Les théories sur l’univers en expansion
Alors qu’il s’intéresse de près à la théorie de la relativité générale d’Einstein, Georges Lemaître exploite ses idées, ainsi que les théories d’Alexandre Firedmann sur l’expansion de l’Univers, et propose en 1927 une idée étonnante : l’univers est en expansion car il est de rayon croissant, et non statique comme le pensent la plupart de ses pairs, dont Albert Einstein lui-même. Il établit également que les galaxies s’éloignent entre elles à une vitesse proportionnelle à la distance qui les sépare selon une constante qu’il estime. Ces résultats seront repris ensuite par Edwin Hubble après la traduction du texte de Lemaître en anglais, et on donnera le nom de la constante à Hubble, le scientifique belge ayant demandé à ne pas traduire le passage sur cette estimation.
En prenant en compte ses résultats sur un Univers en expansion, Georges Lemaître imagine alors sa dynamique en sens inverse, pour en déduire une seconde théorie : celle de « l’atome primitif » ; si l’Univers s’étend perpétuellement, cela implique qu’il n’était à l’origine qu’un unique atome, synonyme de début de l’Univers. Cette théorie sera appelée ironiquement « Big Bang » dans une émission de radio, par l’un des nombreux scientifiques toujours persuadés que l’Univers est statique. Il postule également que ce début temporel ait laissé des traces visibles, portées par le rayonnement cosmique. Il nomme ces traces « l’écho disparu de la formation des mondes ».

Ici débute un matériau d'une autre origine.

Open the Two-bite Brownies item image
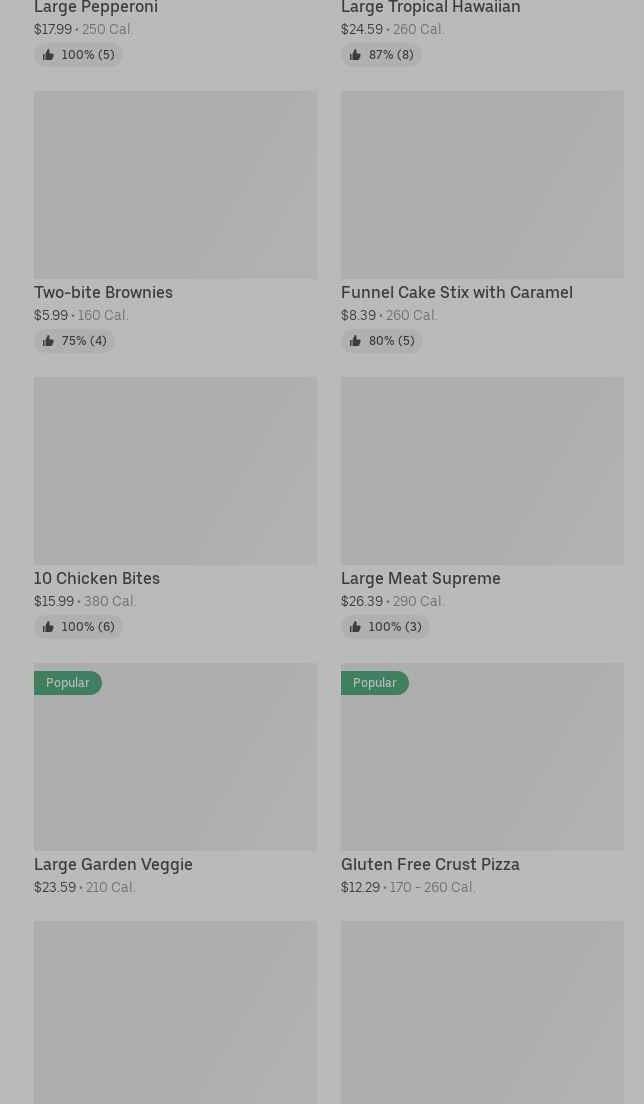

La reconnaissance des pairs
Bien que ses découvertes soient révolutionnaires et totalement fondées scientifiquement, les idées de Georges Lemaître ont été longues à s’imposer et à être démontrées, tant elles étaient en avance sur leur temps. Ainsi, Einstein a longtemps dénigré les travaux sur l’expansion de l’Univers, même s’il admettait leur exactitude scientifique. Mais ces résultats seront confirmés par la suite : en 1929 pour l’Univers en expansion, et en 1965 (quelques mois avant la mort de Lemaître) pour l’atome primitif, avec la découverte fortuite de fond diffus cosmologique. Il recevra ainsi de nombreuses récompenses scientifiques, en étant par exemple nommé membre de l’Académie des Sciences belge en 1941.

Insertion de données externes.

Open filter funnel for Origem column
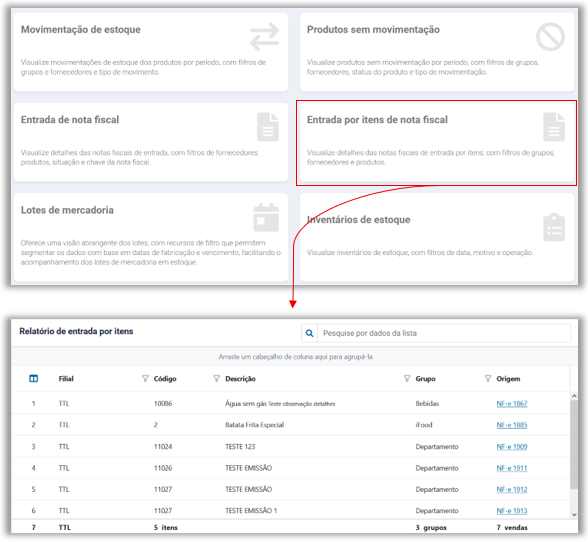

D’ailleurs, beaucoup de physiciens s’accordent à dire qu’il aurait partagé le prix Nobel de physique de 1978 avec Penzias et Wilson, s’il avait été en vie. Georges Lemaître est donc aujourd’hui considéré comme l’un des fondateurs de l’une des théories les plus importantes du 20ème siècle, en plus d’être un membre éminent de l’Eglise catholique. On lui reconnaît aujourd’hui des découvertes que sa discrétion avait empêchées de son vivant, comme la constante de l’expansion de l’Univers, qui après un vote de l’Union astronomique internationale en 2018, a vu son nom évoluer de loi de Hubble à loi de Hubble-Lemaître.